Qu'est-ce que le gluten ?

Le gluten est un mélange de protéines combiné avec de l'amidon dans l'endosperme de la plupart des céréales.

Il constitue environ 80 % des protéines contenues dans le blé.



Le gluten est responsable de l'élasticité de la pâte malaxée ainsi que de la masticabilité des produits à base de céréales cuits au four.

Il est important de savoir que le gluten se réfère aux protéines uniquement issues des céréales par conséquent, toutes les céréales contiennent du gluten.

Le gluten se divise en deux groupes : les prolamines et les gluténines.

Les protéines de la famille des prolamines sont à la source de la maladie cœliaque et de l’intolérance très pernicieuse.



Le blé (alpha gliadine), le seigle (sécaline) et l’orge (hordénine) sont les plus toxiques, suivis du maïs (zénine).

Pendant des millions d’années, les hommes ont consommé une nourriture naturelle, analogue à celle des animaux sauvages.

Les enzymes et les mucines digestives étaient adaptées aux diverses substances ingérées.

L’alimentation moderne est riche en macromolécules nouvelles, pour lesquelles enzymes et mucines ne sont souvent pas adaptées.

Même pris en petite quantité ou exceptionnellement, un aliment contenant du gluten provoque des lésions de l’intestin.

Actuellement, les industries agroalimentaires modifient de façon exagérée les céréales, qui sont devenues beaucoup plus inassimilables et, par conséquent, encore plus toxiques qu’elles ne l’étaient déjà auparavant.

Rôle du gluten dans notre alimentation

Le gluten est une protéine présente dans les céréales.

Le gluten influence les propriétés de cuisson de la farine.

Le gluten absorbe l’eau qui est ajoutée à la farine et gonfle de façon à générer une pâte à pétrir.

Pendant la cuisson, le gluten libère une partie de l’eau retenue et se lie à l’amidon contenu dans la farine, de façon à assurer la cohésion du pain.

On peut considérer le gluten comme la colle de ces céréales. Il est responsable de la capacité agglutinante et liante des céréales et leur utilisation pour la fabrication des pâtes et de pains.

Malheureusement le gluten est utilisé fréquemment en industrie alimentaire et peut se cacher dans une multitude de produits, sous des dénominations différentes.

CEREALES ET LEURS POURCENTAGES DE PROLAMINE

Plus haut est le pourcentage, plus haut est le risque d’une réaction

BLE (froment) 69 % d’alpha gliadine

EPEAUTRE 69 % d’alpha gliadine

KAMUT 69 % d’alpha gliadine

SEIGLE 30 à 50 % de sécaline

ORGE 46 à 52 % de hordénine

MAIS 55 % de zénine

SORGHO 52 % de cafirine

MILLET 40 % de panicine

AVOINE 20 à 30 % d’avenine

TEFF 12 %

FONIO inférieur à 10 %

RIZ 5 % d’orzénine

Les céréales qui lèvent très peu, ont un pourcentage de prolamine très bas.
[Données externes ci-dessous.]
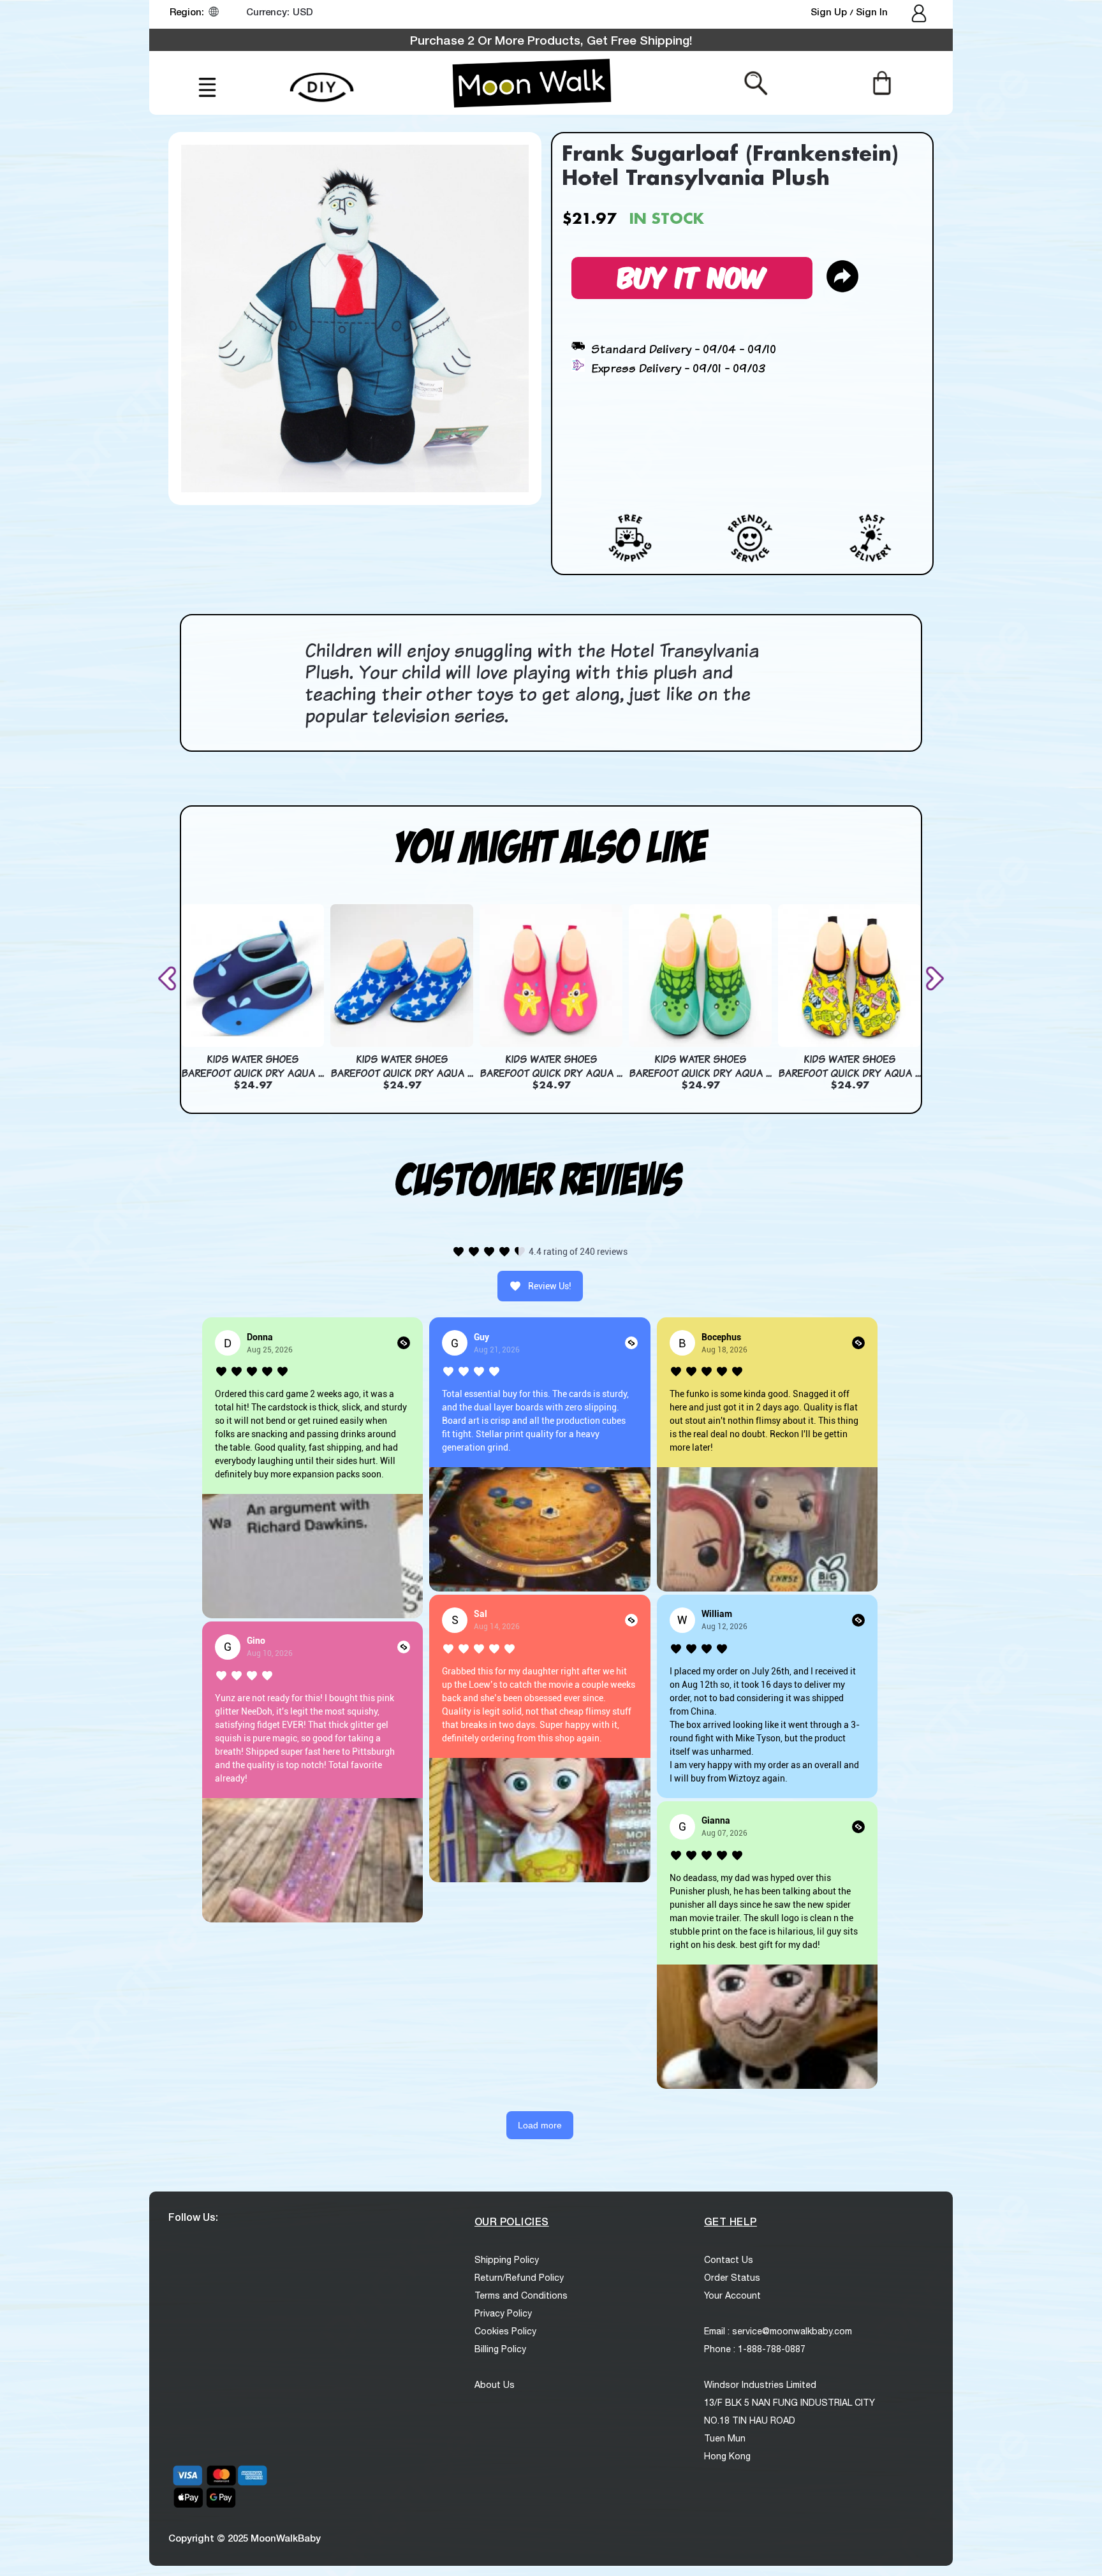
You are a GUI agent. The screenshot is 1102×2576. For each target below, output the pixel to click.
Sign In (872, 11)
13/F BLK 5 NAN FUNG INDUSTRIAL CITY (789, 2402)
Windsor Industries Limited (760, 2385)
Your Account (732, 2295)
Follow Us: (193, 2217)
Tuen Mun (725, 2438)
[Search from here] (756, 82)
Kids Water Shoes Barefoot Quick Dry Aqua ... (252, 1066)
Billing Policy (500, 2349)
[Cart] (881, 82)
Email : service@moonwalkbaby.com (778, 2331)
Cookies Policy (505, 2331)
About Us (494, 2385)
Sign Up (830, 11)
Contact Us (728, 2260)
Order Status (732, 2277)
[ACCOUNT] (920, 15)
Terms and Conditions (521, 2295)
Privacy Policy (503, 2313)
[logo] (531, 83)
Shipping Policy (506, 2260)
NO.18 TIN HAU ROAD (749, 2420)
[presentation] (169, 978)
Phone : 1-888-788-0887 (754, 2349)
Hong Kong (727, 2456)
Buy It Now (692, 276)
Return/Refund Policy (519, 2277)
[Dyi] (322, 80)
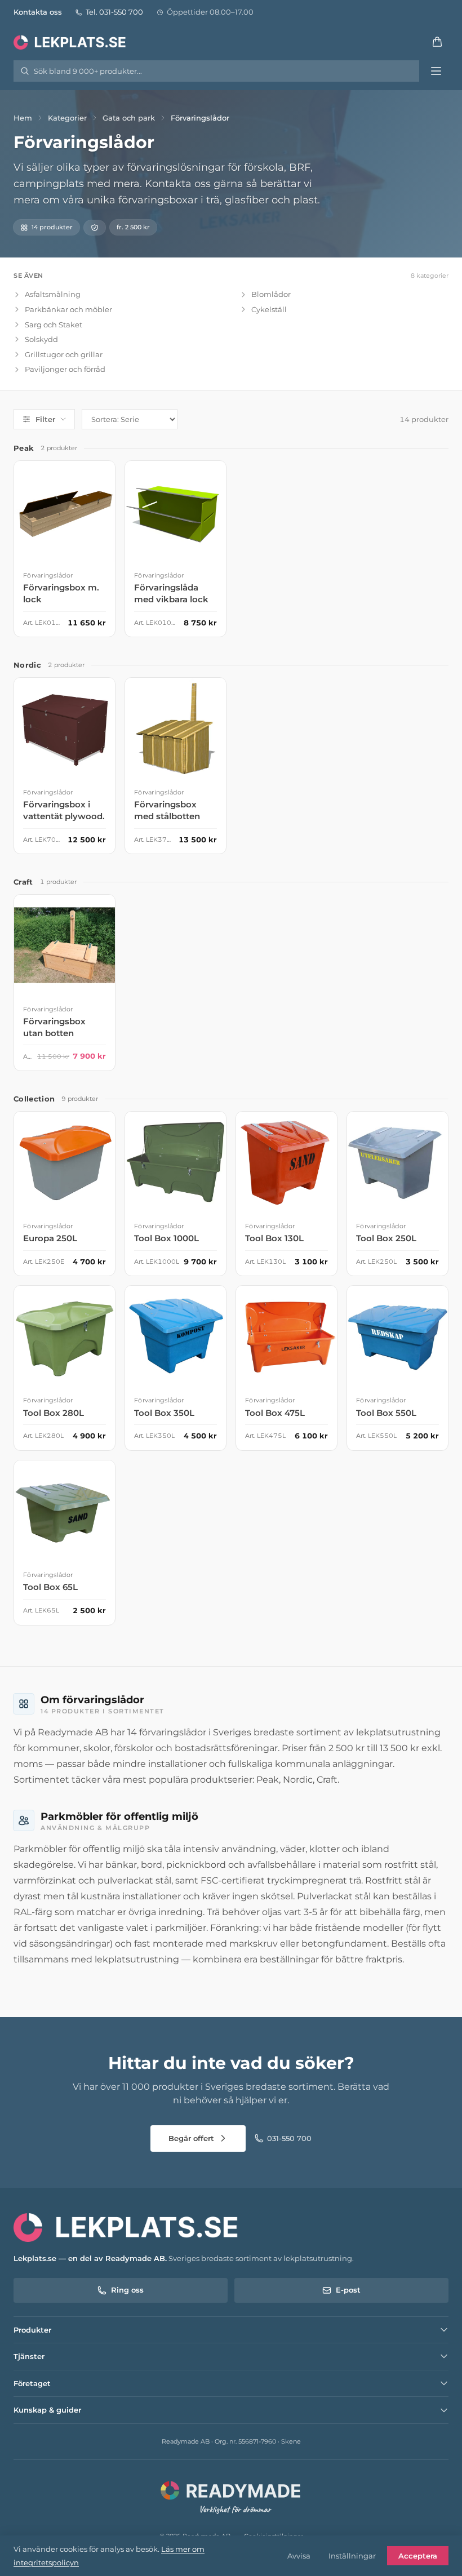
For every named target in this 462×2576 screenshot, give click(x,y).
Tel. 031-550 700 (114, 11)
Le quinoa, l’amarante et le sarrasin sont des semences et non des céréales.

Lorsque les protéines des céréales et du lait ne sont pas complètement dégradées, celles-ci franchissent la paroi intestinale et se retrouvent dans le système sanguin.

Ces peptides alors transformés en « peptides opioïdes » vont se comporter dans l'organisme comme certains dérivés morphiniques et se fixer sur les récepteurs biochimiques spécifiques à ces substances.

En occupant et en saturant les récepteurs, les peptides provenant du gluten et de la caséine mal métabolisés, vont alors entraîner des dérèglements du comportement et favoriser le développement de maladies dégénératives et du système nerveux central.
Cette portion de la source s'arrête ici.